WA4. Classification Exercise¶
K-NEAREST NEIGHBORS EXERCISE – ASSIGNMENT UNIT 4¶
Imaging objects in classes A and B having two numeric attributes/properties that we map to X and Y Cartesian coordinates so that we can plot class instances (cases) as points on a 2-D chart. In other words, our cases are represented as points with X and Y coordinates (p(X,Y)).
Our simple classes A and B will have 3 object instances (cases) each.
Class A will include points with coordinates (0,0), (1,1), and (2,2). Class B will include points with coordinates (6,6), (5.5, 7), and (6.5, 5).
In R, we can write down the above arrangement as follows:
- Class A training object instances (cases):
- A1=c(0,0)
- A2=c(1,1)
- A3=c(2,2)
-
Class B training objects instances (cases)
- B1=c(6,6)
- B2=c(5.5,7)
- B3=c(6.5,5)
-
How are the classification training objects for class A and class B arranged on a chart?.
- Print the chart.
# Class A training object instances (cases):
A1=c(0,0)
A2=c(1,1)
A3=c(2,2)
# Class B training objects instances (cases)
B1=c(6,6)
B2=c(5.5,7)
B3=c(6.5,5)
# How are the classification training objects for class A
# and class B arranged on a chart?
plot(A1, col="red", xlim=c(0,7), ylim=c(0,7), xlab="X", ylab="Y")
points(A2, col="red")
points(A3, col="red")
points(B1, col="blue")
points(B2, col="blue")
points(B3, col="blue")
The knn()
function is housed in the class package and is invoked as follows: knn(train, test, cl, k)
where
- train is a matrix or a data frame of training (classification) cases.
- test is a matrix or a data frame of test case(s) (one or more rows).

### DATA LINES

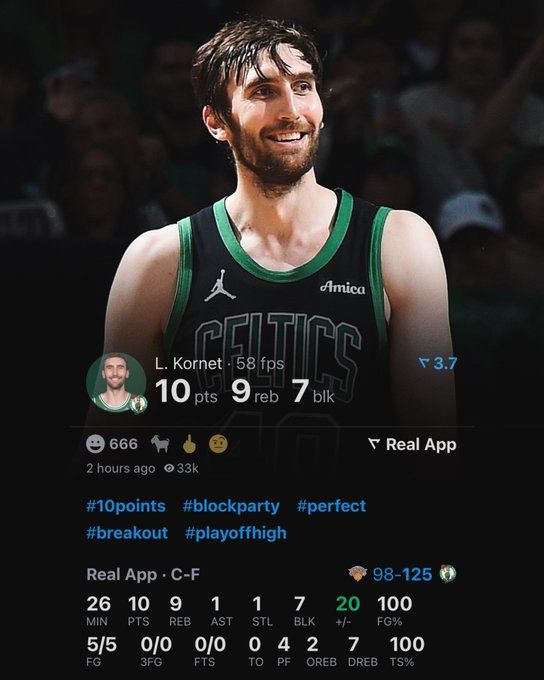Screen dimensions: 544x680
Task: Open L. Kornet's round avatar thumbnail
Action: coord(116,383)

### WORK TO DO
[1] In the k-nearest neighbors exercise, why are the two numeric attributes of the objects mapped to X and Y Cartesian coordinates? Answer in one to three sentences.
[2] Reproduce the part of the k-nearest neighbors exercise from "Class A will" up to and including "- B1=c(6,6)".

### TASK-BY-TASK RESULTS
[1] The attributes are mapped to X and Y coordinates so that the class instances can be plotted as points on a 2-D chart. Each case is then represented as a point with X and Y coordinates, p(X,Y).

[2]
Class A will include points with coordinates (0,0), (1,1), and (2,2). Class B will include points with coordinates (6,6), (5.5, 7), and (6.5, 5).
In R, we can write down the above arrangement as follows:
- Class A training object instances (cases):
- A1=c(0,0)
- A2=c(1,1)
- A3=c(2,2)
-
Class B training objects instances (cases)
- B1=c(6,6)